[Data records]
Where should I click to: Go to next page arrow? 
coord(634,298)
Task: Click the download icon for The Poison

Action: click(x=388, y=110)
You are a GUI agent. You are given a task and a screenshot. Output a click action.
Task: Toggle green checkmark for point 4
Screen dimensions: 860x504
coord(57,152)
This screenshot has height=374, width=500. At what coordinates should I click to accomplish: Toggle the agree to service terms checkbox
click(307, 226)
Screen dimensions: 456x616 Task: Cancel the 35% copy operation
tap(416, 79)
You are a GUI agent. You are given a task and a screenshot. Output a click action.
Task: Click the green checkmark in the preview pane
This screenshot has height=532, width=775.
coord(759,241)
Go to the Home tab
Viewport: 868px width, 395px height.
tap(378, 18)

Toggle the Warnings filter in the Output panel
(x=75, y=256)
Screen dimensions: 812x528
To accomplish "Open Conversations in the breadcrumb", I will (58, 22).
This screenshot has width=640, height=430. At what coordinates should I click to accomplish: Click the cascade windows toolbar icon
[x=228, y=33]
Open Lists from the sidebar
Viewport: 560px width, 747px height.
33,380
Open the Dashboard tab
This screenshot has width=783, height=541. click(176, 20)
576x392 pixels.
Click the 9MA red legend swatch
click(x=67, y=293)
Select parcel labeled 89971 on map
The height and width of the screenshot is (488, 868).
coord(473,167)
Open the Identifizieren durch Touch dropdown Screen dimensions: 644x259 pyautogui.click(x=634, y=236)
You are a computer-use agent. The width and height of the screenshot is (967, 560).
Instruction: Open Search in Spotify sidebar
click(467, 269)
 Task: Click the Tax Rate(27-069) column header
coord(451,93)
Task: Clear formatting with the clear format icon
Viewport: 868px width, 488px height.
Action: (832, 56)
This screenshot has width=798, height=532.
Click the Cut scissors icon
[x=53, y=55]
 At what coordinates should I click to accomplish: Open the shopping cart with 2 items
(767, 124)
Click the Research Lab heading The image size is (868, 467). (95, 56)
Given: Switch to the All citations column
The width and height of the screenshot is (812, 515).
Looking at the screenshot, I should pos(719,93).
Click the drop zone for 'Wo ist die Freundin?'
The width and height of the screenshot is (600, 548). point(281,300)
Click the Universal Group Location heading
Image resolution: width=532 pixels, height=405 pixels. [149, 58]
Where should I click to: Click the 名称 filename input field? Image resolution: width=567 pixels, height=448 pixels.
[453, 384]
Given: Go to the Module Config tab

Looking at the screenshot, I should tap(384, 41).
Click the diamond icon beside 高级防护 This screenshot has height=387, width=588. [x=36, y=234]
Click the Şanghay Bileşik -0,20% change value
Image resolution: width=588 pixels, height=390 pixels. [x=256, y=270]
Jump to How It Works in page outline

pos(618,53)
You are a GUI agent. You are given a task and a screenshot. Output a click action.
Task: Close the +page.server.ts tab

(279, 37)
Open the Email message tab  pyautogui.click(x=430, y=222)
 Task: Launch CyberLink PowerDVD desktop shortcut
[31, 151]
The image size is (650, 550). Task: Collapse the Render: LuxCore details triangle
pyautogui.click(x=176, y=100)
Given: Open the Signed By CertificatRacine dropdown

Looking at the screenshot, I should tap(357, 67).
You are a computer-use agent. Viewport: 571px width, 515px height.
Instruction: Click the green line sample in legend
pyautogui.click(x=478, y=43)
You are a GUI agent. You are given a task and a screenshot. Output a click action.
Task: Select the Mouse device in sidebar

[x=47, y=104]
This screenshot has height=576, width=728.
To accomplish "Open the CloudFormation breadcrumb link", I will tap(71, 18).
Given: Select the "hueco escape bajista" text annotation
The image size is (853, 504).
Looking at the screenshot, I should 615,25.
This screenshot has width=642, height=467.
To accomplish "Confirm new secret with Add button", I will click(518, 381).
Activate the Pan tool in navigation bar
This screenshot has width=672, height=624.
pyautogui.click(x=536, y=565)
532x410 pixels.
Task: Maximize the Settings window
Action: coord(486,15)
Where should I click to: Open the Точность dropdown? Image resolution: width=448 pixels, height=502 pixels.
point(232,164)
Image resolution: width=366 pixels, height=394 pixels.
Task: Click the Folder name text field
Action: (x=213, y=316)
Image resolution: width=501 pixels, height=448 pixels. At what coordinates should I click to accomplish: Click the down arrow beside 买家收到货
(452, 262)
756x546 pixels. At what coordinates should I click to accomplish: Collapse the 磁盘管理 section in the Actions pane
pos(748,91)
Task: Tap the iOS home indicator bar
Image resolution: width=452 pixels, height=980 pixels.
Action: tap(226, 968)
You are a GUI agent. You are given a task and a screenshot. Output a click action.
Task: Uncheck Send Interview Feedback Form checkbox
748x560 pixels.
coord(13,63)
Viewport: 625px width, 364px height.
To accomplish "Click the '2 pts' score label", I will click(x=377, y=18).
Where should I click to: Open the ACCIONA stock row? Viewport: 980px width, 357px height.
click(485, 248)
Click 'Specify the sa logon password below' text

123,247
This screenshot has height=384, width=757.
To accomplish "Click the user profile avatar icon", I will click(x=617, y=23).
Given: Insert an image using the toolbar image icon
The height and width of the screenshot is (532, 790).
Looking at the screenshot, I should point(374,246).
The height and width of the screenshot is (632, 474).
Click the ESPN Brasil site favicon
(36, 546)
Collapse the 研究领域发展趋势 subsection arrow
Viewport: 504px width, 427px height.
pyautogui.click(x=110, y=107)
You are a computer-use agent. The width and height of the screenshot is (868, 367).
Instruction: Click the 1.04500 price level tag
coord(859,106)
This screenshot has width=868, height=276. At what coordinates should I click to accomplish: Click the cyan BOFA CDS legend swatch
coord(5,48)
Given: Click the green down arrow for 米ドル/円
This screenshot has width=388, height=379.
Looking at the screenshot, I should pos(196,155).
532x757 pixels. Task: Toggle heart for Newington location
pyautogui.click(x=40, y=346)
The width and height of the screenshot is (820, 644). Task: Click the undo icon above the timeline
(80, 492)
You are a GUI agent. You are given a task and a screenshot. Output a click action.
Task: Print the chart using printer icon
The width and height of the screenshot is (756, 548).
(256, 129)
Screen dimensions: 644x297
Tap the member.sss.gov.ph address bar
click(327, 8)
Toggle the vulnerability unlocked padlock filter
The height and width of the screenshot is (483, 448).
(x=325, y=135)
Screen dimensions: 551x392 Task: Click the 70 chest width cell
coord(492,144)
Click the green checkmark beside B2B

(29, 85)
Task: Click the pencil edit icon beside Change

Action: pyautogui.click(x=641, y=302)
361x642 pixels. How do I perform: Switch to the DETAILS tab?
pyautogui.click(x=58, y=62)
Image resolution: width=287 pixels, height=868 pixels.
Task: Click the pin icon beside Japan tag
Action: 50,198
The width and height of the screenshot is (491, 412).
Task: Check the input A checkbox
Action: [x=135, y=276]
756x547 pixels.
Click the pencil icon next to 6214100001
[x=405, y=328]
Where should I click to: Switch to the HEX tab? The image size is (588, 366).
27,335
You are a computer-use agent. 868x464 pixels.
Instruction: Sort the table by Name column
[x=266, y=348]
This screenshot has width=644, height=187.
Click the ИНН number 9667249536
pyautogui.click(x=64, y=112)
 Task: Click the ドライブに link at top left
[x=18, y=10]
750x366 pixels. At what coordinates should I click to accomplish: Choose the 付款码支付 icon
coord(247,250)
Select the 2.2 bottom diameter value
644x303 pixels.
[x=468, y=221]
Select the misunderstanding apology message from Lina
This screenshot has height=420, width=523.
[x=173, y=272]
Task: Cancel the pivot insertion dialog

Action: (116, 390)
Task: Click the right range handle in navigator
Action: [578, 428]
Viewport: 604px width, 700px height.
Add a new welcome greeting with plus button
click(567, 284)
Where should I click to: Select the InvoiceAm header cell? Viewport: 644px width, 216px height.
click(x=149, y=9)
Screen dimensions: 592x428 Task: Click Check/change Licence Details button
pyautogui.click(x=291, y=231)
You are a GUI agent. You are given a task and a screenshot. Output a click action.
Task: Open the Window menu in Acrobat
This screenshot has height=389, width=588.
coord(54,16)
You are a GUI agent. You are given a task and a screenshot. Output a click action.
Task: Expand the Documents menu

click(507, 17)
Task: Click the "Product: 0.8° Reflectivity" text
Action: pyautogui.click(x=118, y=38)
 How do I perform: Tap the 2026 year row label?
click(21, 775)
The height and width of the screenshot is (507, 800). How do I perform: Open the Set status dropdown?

## Action item
Write out only the lines that run from the line containing "Task: Tap the iOS home indicator bar" through the line containing "The height and width of the screenshot is (632, 474).", both included, exactly as they appear above.

## Result of the exercise
Task: Tap the iOS home indicator bar
Image resolution: width=452 pixels, height=980 pixels.
Action: tap(226, 968)
You are a GUI agent. You are given a task and a screenshot. Output a click action.
Task: Uncheck Send Interview Feedback Form checkbox
748x560 pixels.
coord(13,63)
Viewport: 625px width, 364px height.
To accomplish "Click the '2 pts' score label", I will click(x=377, y=18).
Where should I click to: Open the ACCIONA stock row? Viewport: 980px width, 357px height.
click(485, 248)
Click 'Specify the sa logon password below' text

123,247
This screenshot has height=384, width=757.
To accomplish "Click the user profile avatar icon", I will click(x=617, y=23).
Given: Insert an image using the toolbar image icon
The height and width of the screenshot is (532, 790).
Looking at the screenshot, I should point(374,246).
The height and width of the screenshot is (632, 474).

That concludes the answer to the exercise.